Georges Bernier alias le Professeur Choron (1929-2005) ressuscite dans ses Mémoires de guerre et d’humour (Nouvelles éditions Wombat). Dans cette épopée libertaire, l’ancien d’Indochine, fondateur de Hara-Kiri et Charlie Hebdo, y apparaît fidèle à lui-même : truculent, grossier, scato mais aussi diablement humain.
Il est des morts qu’on aimerait ressusciter pour se payer une bonne tranche de rire. Soudain, un spectre surgit de l’enfer, boule à zéro, la moustache tachée par un verre à demi-plein et le porte-cigarettes au bout du bras, glissant d’une voix chevrotante : « J’aime tremper ma bite dans le champagne au comptoir des bars chics. » Miracle, le Professeur Choron (1929-2005) est de retour ! Grâce aux Nouvelles éditions Wombat, le fondateur de Hara-Kiri et Charlie Hebdo reprend du service dans ses Mémoires de guerre et d’humour (coécrites avec Jean-Marie Gourio), publiées une première fois en 1993. Et les méninges de se joindre aux zygomatiques puisque la même maison réédite l’étrange essai de Pacôme Thiellement sur Hara-Kiri, Tous les chevaliers sauvages, panégyrique de Choron, Reiser, Wolinski et Gébé qui intellectualise (trop) leur humour bête et méchant.

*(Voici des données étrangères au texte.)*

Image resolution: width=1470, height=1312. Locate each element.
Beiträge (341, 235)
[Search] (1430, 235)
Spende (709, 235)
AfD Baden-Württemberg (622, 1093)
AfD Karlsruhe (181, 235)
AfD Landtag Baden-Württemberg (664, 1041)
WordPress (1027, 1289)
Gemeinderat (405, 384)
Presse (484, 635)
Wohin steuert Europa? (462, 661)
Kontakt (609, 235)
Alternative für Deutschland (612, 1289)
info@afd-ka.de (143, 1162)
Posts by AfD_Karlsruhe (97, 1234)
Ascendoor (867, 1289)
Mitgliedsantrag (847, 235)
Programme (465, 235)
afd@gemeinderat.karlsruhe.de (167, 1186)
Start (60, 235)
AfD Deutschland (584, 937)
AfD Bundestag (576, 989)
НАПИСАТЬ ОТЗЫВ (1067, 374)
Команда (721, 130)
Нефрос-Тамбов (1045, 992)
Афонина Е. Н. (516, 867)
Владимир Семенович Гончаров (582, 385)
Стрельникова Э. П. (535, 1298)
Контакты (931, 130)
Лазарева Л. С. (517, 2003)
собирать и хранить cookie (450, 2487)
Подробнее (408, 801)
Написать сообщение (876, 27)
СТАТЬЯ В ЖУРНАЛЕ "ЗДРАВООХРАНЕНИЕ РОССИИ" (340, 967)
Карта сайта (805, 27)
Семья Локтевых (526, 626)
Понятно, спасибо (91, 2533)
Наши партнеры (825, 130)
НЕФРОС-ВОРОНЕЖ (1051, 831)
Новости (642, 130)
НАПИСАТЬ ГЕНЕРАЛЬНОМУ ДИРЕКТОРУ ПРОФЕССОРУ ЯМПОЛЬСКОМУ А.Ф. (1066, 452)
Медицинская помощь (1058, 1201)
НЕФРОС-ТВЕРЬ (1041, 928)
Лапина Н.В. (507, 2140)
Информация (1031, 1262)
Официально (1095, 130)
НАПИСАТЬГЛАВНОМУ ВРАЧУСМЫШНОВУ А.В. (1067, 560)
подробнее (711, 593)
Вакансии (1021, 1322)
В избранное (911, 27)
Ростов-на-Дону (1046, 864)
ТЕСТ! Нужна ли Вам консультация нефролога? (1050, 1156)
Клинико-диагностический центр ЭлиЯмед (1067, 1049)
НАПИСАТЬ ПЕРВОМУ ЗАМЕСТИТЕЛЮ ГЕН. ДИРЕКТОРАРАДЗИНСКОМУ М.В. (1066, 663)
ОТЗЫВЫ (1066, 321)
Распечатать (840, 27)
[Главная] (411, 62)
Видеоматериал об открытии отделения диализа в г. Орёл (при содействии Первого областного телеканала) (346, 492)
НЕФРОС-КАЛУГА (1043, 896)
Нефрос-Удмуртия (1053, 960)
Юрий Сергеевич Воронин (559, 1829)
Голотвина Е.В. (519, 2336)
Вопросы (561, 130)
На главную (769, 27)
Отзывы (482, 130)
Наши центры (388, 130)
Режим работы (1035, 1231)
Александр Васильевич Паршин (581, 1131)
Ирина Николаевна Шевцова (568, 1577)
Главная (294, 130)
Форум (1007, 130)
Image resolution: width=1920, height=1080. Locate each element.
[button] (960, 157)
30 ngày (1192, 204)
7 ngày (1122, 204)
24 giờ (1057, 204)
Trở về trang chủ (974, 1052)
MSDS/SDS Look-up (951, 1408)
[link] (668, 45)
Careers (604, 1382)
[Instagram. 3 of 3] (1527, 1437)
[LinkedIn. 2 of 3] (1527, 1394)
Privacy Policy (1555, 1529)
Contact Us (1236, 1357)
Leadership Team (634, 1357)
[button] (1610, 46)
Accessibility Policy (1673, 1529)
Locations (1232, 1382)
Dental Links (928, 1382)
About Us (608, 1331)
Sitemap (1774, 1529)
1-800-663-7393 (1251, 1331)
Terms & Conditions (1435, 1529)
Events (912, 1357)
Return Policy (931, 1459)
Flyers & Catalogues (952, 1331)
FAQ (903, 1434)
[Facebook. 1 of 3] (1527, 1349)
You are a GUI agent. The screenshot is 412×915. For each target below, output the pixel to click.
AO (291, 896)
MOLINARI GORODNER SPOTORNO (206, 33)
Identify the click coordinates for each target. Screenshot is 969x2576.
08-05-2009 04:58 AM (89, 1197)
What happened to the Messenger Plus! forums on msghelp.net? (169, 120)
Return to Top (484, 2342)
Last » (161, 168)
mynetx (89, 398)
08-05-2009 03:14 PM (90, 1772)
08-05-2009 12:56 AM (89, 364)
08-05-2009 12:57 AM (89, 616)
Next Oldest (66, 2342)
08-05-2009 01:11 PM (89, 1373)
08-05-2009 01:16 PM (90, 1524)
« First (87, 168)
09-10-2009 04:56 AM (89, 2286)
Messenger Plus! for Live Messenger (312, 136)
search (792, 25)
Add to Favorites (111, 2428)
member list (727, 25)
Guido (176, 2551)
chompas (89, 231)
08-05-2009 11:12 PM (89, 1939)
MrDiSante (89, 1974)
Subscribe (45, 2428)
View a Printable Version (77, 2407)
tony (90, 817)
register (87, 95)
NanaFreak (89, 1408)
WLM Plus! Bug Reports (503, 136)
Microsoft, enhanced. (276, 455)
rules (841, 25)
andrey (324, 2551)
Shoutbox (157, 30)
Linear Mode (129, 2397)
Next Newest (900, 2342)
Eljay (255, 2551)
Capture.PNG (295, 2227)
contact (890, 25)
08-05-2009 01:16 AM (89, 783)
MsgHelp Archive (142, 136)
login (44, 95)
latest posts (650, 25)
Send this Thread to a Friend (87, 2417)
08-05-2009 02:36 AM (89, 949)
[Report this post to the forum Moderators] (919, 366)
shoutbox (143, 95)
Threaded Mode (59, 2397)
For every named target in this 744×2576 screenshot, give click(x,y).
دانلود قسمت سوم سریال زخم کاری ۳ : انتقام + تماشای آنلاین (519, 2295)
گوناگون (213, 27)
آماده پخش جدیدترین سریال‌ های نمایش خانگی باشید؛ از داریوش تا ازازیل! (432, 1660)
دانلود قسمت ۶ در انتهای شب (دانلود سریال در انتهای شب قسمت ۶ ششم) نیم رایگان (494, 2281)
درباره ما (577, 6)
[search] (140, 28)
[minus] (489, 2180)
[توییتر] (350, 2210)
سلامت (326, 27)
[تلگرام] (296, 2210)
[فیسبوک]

Lorsque, la soixantaine venue, Choron dicte l’histoire de sa vie à son complice Gourio, il se fait parfois mélancolique : « On pourrait pratiquement, au lieu de compter son âge en années, le compter en nombre de morts », lâche-t-il dès les premières pages. Georges Bernier alias le Professeur Choron compte ses deuils comme d’autres les moutons pour s’endormir. Il y a eu ce père tuberculeux, l’ami génial Reiser (dont le décès inspira ce chef-d’œuvre d’humour noir : « Reiser va mieux. Il est allé au cimetière à pied. »), Coluche, sa femme Odile, suicidée aux barbituriques (« un moule à gosses » aux neuf fausses couches qui donna naissance à leur fille comédienne Michèle Bernier), puis le Prof lui-même, emporté par un cancer, là où il avait joyeusement péché.
Rien ne prédestinait ce scato impénitent à mener la grande vie. Né d’un père cheminot et d’une mère garde-barrière dans un trou perdu de l’Argonne, le petit Georges prend très tôt la tangente de cette terre de bûcherons. Par pur esprit de contradiction, il devient enfant de chœur en plein Front populaire, au contact d’un curé qui déteste les pauvres. Loin de l’image d’Épinal d’une campagne gentiment bucolique, Choron se souvient de son maudit patelin avec « des pauvres partout » et un sordide digne de Jérôme Bosch. « Il n’y avait pas la pilule, alors les gosses naissaient, naissaient tous les ans. Les gosses étaient sales, pleins de poux, pleins de puces. Ils se faisaient tabasser » par leurs parents ivres morts. Puis, la drôle de guerre arrive, les Allemands occupent le village, le bizuth Bernier chante tous les matins Maréchal, nous voilà ! à l’école avant de décrocher le certif. La Libération venue, l’adolescent observe les méfaits de l’épuration menée contre des femmes sans défense, si peu nazies qu’elles passent volontiers des bras teutons aux alcôves yankees.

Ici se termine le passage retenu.